Siera Vercillo (Canada): Siera Vercillo is currently based in Toronto, Canada where she holds a PhD in Geography from the University of Western Ontario. She has been working in agricultural extension and research in sub-Sahara Africa, particularly in northern Ghana for the past 10 years. She is currently an Adjunct Professor and Postdoctoral Fellow at the University of Waterloo where she is focused on contributing to feminist political ecology scholarship of sustainable rural livelihoods, household food security, agrarian and nutrition transitions and urban food system development. She has published academic articles in Ambio, the Journal of Rural Studies, Third World Quarterly and has OpEds in Aljazeera and The Conversation-Africa. Siera works closely with African Ministries of Food and Agriculture extension staff, peasant farmer activists and scholars. She brings gold-standard evidence-based decision-making and planning to IfE that is in line with the values, interests and experiences of peasant farmers and their families for more sustainable, resilient and justice-oriented agri-food and nutrition systems.

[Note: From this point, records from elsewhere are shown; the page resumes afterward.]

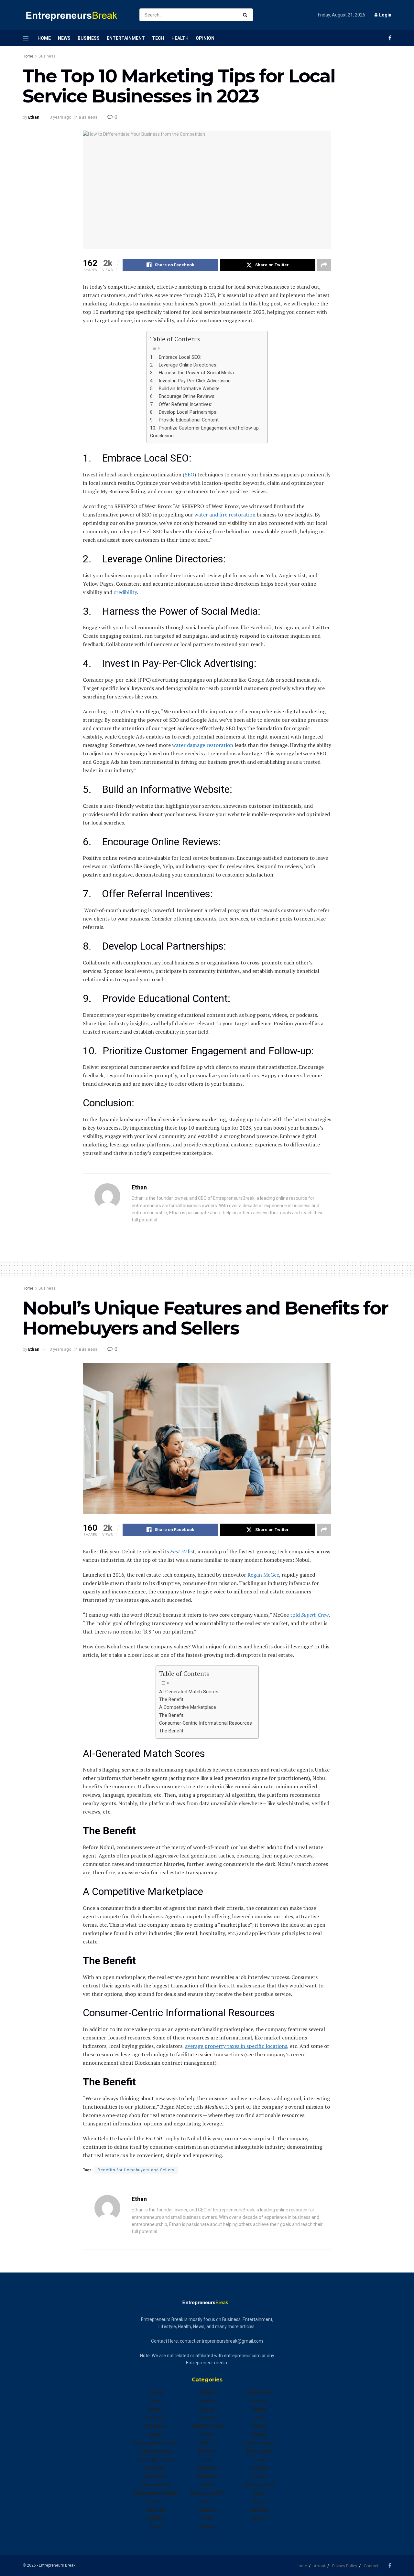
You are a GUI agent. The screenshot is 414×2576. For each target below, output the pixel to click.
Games (207, 2409)
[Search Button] (246, 14)
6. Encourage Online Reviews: (183, 396)
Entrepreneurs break (155, 2493)
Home (44, 38)
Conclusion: (163, 436)
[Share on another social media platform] (324, 265)
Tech (158, 38)
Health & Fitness (207, 2426)
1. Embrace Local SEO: (176, 357)
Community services (155, 2442)
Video (259, 2493)
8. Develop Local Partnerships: (184, 412)
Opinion (205, 38)
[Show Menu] (25, 38)
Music (207, 2484)
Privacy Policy (344, 2565)
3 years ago (60, 117)
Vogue (259, 2501)
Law (207, 2459)
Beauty (155, 2409)
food (155, 2526)
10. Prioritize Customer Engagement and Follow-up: (205, 428)
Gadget (207, 2392)
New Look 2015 (207, 2493)
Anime (155, 2392)
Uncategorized (259, 2484)
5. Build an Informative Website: (186, 388)
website (258, 2510)
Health (180, 38)
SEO (189, 474)
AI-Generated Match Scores (188, 1692)
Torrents (258, 2468)
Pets (207, 2518)
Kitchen (207, 2451)
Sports (259, 2426)
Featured (155, 2510)
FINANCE (155, 2518)
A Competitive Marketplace (187, 1707)
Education (155, 2476)
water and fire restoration (224, 514)
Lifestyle (207, 2468)
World (258, 2518)
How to (207, 2442)
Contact (371, 2565)
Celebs (155, 2434)
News (64, 38)
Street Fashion (259, 2442)
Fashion (155, 2501)
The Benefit (171, 1699)
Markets (207, 2476)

Sirjana Kafle (Nepal): Ms. Sirjana Kafle is known as a political and social activist, working with the university on academic research. She is an expert on anti- slavery issues, having 20 years of experience on human rights (focused on women and children), labor rights of modern days slavery survivors, and marginalized population of Nepal. She is skilled in designing and managing anti-slavery programs, managing multi-donor grants in a multi-cultural setting, and is an expert on gender, migration and women’s political participation. She has more than 15 years’ experience working at the policy level in foreign affairs and high-level advocacy.
Williams Ngwakwe (Nigeria): Williams Ngwakwe studied geology at Kogi State University, Ayangba (BSc Geology), and environmental planning and protection at University of Abuja in Nigeria. He started as a social and human rights activist at university, and then did his compulsory youth service with the Delta State Ministry of Youth and Sport. He co-founded Concerned Youth Forum, an organization that focuses on empowering and mentoring of vulnerable youth and women. Williams is presently National Coordinator of Shacks and Slum Dwellers Association (SDA) of Nigeria, overseeing and coordinating the rights of slum communities to shelter and mitigating issues of forced eviction. He is also an IfE Field Hearings partner in Nigeria.
Note that one advisor (from Democratic Republic of the Congo) cannot be shown here, because it puts her life at risk.